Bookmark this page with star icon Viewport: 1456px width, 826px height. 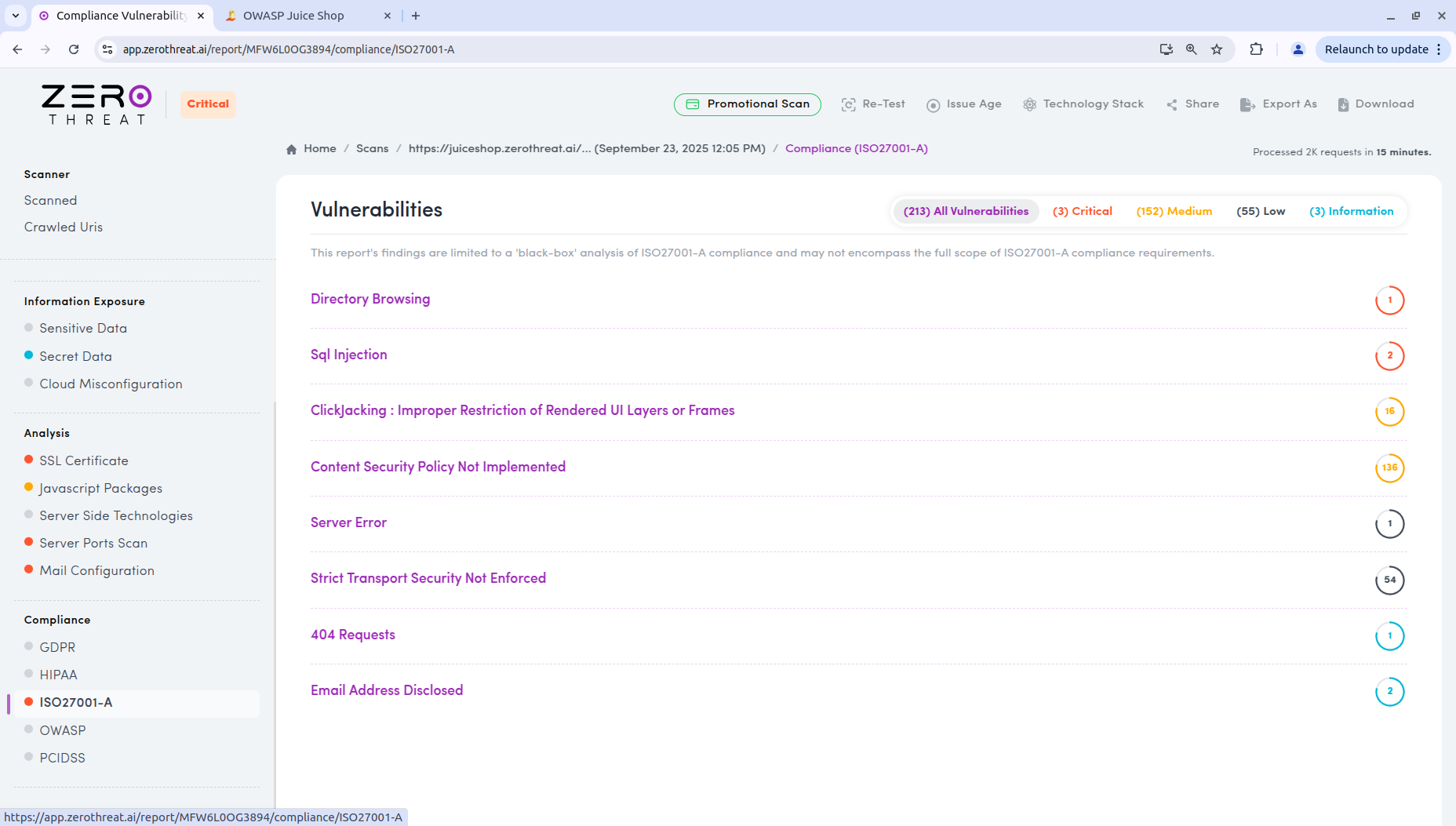[x=1217, y=49]
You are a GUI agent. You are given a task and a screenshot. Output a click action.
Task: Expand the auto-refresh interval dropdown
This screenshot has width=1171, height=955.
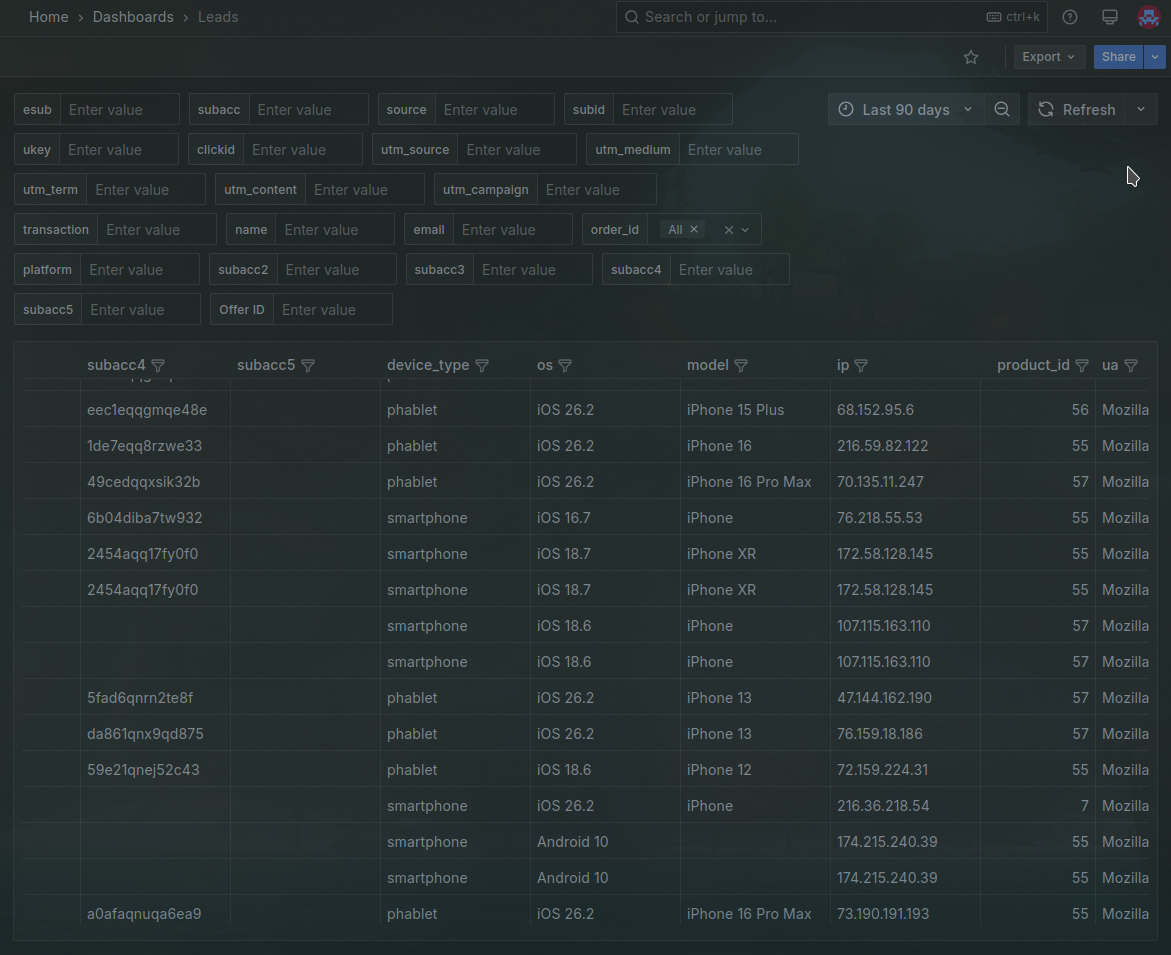(x=1141, y=110)
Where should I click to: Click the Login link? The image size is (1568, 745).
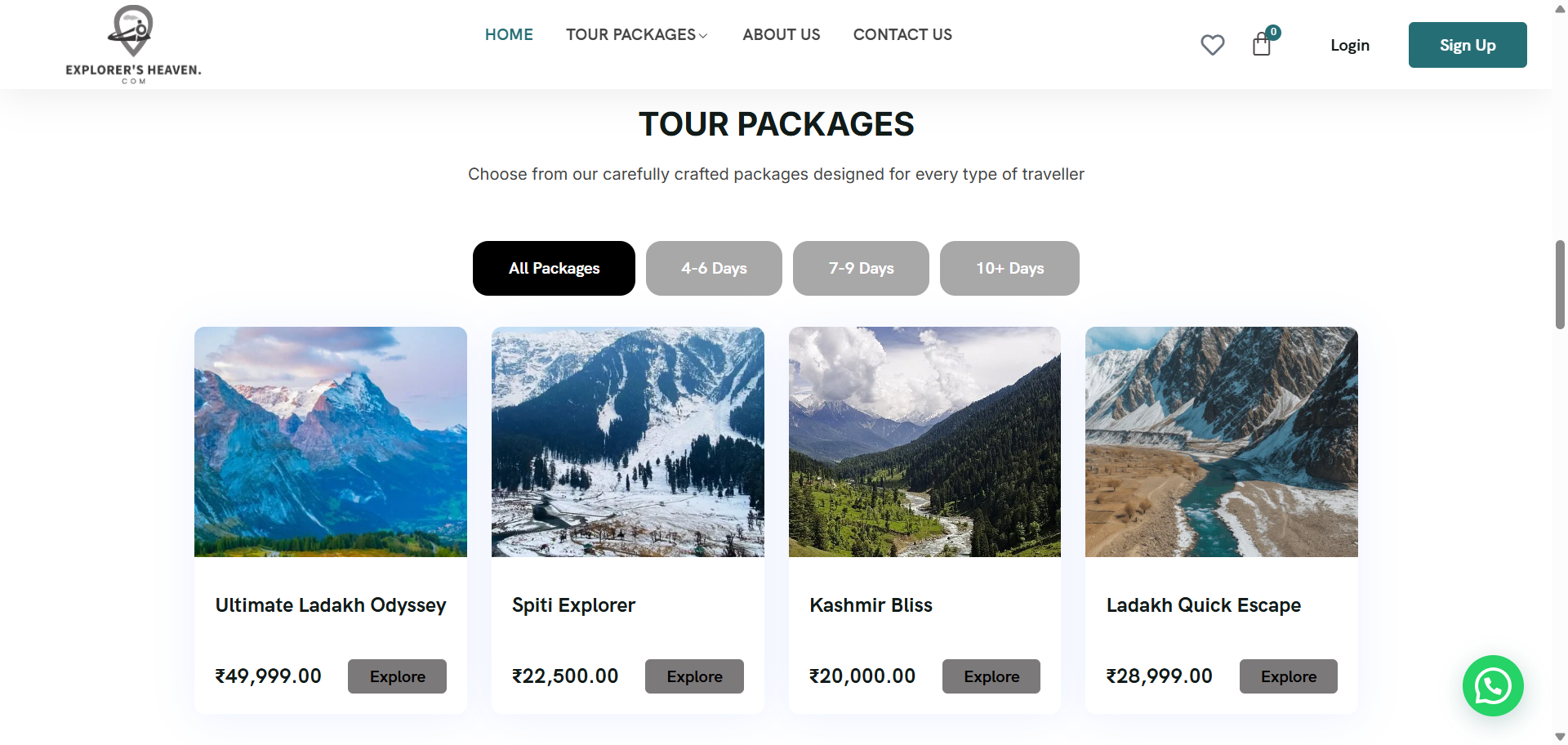click(x=1349, y=45)
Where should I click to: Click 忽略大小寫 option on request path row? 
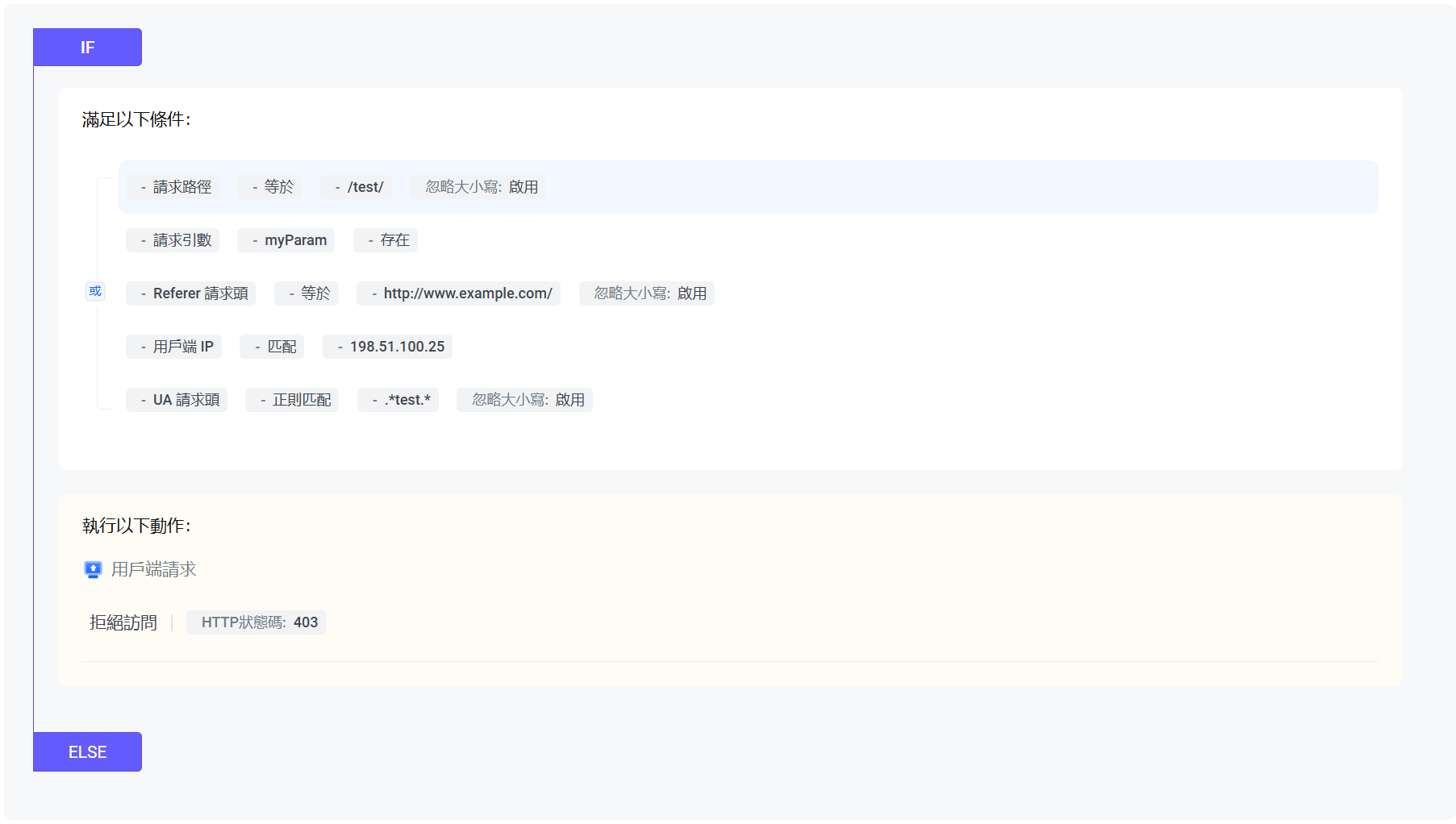(x=478, y=187)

────────────────

#### [ACTION ITEM]
In the records above, find the line with "This screenshot has width=1171, height=955." and copy from it through the last line exactly, without the pictures.

#### [SOLUTION TO THIS EXERCISE]
This screenshot has width=1171, height=955.
(x=1141, y=110)
Where should I click to: Click the Login link? The image size is (1568, 745).
click(x=1349, y=45)
Where should I click to: Click 忽略大小寫 option on request path row? 
(x=478, y=187)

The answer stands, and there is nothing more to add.